Uma das funcionalidades mais referenciadas é a de suporte ecológico de comunidades bióticas é a promoção da biodiversidade. Várias espécies de mamíferos, insectos, aves, macroinvertebrados aquáticos, peixes, anfíbios, entre outros, utilizam e dependem directa ou indirectamente das galerias ribeirinhas nas suas várias vertentes: habitat, repouso, refúgio, reprodução e alimentação. Para estas funções, contribuem atributos específicos que favorecem uma maior complexidade estrutural e biológica das galerias, como a heterogeneidade florísitica, a renovação sazonal ou desfasada da folhagem (espécies caducifólias e/ou perenifólias), a “contínua” incorporação no sistema de materiais orgânicos, a existência de estratégias diversas de reprodução, propagação e dispersão, a elevada produtividade e elevada eficiência no uso da água. Por outro lado, a natureza linear das galerias contribui para a função de “corredor ecológico”, conectando populações e permitindo a migração de indivíduos no seu interior. Este aspecto está amplamente dependente de factores estruturais, como a largura da galeria, o modo de ocupação do espaço aéreo (ou seja, a distribuição de estratos) e radicular, a heterogeneidade florística e a continuidade longitudinal.

As funções físicas são também de enorme importância em climas mediterrânicos, assegurando a retenção de sedimentos provenientes da elevada erosão hídrica decorrente do regime torrencial de caudais e contribuindo para a estabilização das margens. A situação de interface entre dois sistemas – o meio aquático e o terrestre – permite a actuação das galerias como zona-tampão (ou filtro biológico) de nutrientes e substâncias tóxicas provenientes de actividades agrícolas e industriais das áreas confinantes, além de incorporar material e organismos de ambos os ecossistemas. Não menos importante, a regulação biofísica do meio, com efeitos na moderação do crescimento excessivo de algas e espécies eutróficas, na protecção das comunidades e do meio aquático, proporciona amenidade climática em relação a temperatura, vento e luminosidade excessivas.

Outras funcionalidades menos visíveis são as de âmbito social e económico. No contexto sócio-cultural, contam-se as funções recreativas e educativas, como a melhoria da qualidade cénica da paisagem, fornecendo um gradiente cromático e textural esteticamente aprazível, e a oferta de áreas de lazer, de turismo de natureza e de educação ambiental (percursos pedestres, visitas temáticas).

O valor económico das galerias estende-se para além do uso da madeira, estando referenciadas uma multiplicidade de usos.
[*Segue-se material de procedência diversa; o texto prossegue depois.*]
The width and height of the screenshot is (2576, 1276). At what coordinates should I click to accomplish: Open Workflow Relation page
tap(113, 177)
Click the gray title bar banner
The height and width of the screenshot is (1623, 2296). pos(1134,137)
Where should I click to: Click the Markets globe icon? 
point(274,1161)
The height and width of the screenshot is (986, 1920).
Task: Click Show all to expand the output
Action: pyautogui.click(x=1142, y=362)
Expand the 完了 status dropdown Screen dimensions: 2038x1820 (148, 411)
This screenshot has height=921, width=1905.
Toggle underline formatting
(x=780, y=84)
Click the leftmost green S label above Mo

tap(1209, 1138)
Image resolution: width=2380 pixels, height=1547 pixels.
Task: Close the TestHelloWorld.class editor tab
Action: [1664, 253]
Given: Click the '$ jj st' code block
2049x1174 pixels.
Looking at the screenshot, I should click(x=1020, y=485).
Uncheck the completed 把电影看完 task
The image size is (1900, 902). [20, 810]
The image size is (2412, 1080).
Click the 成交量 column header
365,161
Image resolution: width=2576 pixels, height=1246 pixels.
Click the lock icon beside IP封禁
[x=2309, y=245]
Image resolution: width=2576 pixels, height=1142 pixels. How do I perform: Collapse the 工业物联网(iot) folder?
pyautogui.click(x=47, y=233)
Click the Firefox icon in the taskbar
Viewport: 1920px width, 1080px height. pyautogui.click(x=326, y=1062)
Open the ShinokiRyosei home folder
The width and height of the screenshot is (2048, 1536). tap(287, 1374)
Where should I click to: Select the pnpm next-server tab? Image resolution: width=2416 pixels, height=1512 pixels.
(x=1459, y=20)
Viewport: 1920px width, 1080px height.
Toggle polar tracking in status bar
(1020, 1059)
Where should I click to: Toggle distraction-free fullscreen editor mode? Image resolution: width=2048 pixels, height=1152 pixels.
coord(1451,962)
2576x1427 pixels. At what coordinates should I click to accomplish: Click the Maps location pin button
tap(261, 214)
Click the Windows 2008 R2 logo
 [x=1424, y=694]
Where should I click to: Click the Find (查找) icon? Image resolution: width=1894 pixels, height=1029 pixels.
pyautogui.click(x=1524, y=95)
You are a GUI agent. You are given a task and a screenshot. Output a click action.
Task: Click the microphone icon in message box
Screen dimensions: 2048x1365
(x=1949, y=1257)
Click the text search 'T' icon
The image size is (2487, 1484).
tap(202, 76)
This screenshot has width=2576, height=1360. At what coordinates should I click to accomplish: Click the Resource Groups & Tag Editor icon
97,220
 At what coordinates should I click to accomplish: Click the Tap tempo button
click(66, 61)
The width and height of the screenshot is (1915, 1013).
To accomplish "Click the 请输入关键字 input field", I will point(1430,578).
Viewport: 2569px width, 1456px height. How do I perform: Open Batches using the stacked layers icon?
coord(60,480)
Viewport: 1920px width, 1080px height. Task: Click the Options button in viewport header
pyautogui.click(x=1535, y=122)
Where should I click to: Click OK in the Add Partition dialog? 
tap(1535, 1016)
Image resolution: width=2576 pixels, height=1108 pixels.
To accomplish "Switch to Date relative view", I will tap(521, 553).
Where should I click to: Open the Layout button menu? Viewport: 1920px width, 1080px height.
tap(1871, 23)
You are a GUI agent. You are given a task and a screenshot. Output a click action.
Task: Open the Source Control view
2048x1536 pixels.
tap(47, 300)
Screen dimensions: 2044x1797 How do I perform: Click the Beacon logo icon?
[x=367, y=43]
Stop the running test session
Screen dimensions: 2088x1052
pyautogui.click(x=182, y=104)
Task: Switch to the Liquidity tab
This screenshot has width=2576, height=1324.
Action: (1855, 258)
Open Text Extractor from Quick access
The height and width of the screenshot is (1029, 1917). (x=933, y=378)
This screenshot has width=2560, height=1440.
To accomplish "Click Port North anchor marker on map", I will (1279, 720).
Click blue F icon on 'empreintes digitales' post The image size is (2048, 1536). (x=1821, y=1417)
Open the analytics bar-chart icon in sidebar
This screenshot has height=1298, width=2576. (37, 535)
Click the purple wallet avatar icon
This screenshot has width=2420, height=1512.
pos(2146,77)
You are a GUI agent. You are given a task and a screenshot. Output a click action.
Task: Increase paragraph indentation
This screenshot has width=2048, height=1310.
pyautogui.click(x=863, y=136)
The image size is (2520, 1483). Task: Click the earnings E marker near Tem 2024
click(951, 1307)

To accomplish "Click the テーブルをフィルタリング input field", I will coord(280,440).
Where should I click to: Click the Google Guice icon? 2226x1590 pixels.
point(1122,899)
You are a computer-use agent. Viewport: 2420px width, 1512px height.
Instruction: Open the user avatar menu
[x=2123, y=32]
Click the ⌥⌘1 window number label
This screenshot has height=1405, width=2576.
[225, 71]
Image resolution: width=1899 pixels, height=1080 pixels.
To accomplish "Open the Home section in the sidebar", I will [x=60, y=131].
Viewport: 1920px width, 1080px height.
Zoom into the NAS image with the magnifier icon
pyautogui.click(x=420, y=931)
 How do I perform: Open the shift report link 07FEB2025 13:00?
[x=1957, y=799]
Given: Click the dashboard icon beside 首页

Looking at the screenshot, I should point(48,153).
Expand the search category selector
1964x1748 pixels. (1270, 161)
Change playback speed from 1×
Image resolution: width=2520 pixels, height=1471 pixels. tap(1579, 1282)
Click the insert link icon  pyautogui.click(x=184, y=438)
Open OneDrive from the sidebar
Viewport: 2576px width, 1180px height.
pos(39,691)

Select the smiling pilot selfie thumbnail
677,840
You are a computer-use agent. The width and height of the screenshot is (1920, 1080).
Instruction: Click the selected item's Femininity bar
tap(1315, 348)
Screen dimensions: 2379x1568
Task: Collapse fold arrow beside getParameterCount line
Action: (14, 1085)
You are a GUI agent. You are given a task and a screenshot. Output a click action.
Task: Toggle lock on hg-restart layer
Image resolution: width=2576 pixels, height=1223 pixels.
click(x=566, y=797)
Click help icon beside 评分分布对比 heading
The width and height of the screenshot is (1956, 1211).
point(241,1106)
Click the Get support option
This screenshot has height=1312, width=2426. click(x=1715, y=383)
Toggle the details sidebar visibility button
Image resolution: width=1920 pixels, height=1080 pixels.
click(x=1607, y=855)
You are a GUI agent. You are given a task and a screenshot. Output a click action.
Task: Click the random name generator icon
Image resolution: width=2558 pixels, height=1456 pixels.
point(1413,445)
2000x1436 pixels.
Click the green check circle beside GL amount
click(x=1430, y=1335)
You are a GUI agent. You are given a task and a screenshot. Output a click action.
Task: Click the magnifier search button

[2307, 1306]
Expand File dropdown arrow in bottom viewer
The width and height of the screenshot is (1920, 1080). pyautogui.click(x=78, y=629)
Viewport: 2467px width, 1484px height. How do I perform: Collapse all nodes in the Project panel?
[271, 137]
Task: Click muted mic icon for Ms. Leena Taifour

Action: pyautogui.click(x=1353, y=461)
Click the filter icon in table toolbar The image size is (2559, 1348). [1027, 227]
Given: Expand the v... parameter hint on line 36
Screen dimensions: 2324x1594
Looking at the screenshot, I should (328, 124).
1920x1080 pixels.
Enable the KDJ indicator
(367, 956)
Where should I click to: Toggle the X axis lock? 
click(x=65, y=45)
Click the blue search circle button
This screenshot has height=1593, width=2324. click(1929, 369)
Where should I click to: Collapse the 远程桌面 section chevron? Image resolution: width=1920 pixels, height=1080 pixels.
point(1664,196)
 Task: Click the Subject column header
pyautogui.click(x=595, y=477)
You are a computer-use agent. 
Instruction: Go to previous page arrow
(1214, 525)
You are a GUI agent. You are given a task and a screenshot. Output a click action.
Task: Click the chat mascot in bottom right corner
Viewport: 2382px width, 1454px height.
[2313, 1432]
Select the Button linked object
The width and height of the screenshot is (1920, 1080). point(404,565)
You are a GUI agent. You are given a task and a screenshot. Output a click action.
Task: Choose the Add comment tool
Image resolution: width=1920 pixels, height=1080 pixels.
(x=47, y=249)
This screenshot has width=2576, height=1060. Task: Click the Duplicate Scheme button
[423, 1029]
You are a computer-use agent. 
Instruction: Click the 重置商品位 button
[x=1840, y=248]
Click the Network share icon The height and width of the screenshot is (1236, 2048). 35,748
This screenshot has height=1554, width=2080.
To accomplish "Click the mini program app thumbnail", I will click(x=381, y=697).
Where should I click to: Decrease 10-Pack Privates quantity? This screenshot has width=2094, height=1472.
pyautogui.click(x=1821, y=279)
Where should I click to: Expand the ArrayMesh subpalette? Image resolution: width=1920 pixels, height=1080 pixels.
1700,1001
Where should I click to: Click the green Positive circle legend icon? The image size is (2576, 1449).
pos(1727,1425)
Nas espécies lenhosas, para além do uso da madeira, algumas espécies são melíferas como o ulmeiro e o pilriteiro, outras têm folhagem com bom aproveitamento para forragem como o freixo e ulmeiro, ou podem ser usadas em doçaria, como é o caso do uso dos frutos de sabugueiro, no fabrico de bebidas alcoólicas (pilriteiro), medicamentos (e.g. choupo-negro, sabugueiro, tamujo, salgueiros) e até em tinturaria (tamujo, loendro). Mais conhecido é o uso dos ramos de alguns salgueiros (Salix sp.), do choupo-negro e do sanguinho-de-água em cestaria. São também numerosos os exemplos de utilizações económicas das espécies ribeirinhas herbáceas, sobretudo a nível cosmético (e.g. erva-sabão, Saponaria officinalis), medicinal (e.g. hipericão, Hypericum sp.), na alimentação (e.g. poejo, Mentha pulegium) ou como melíferas (e.g. verbena, Verbena officinalis). Em oposição, um valor que se rege por ópticas não economicistas é o puramente eco-cêntrico ou eco-altruísta, encarando estes sistemas pelo seu valor ecológico único, numa perspectiva conservacionista, visando a protecção de espécies, da biodiversidade e de habitats.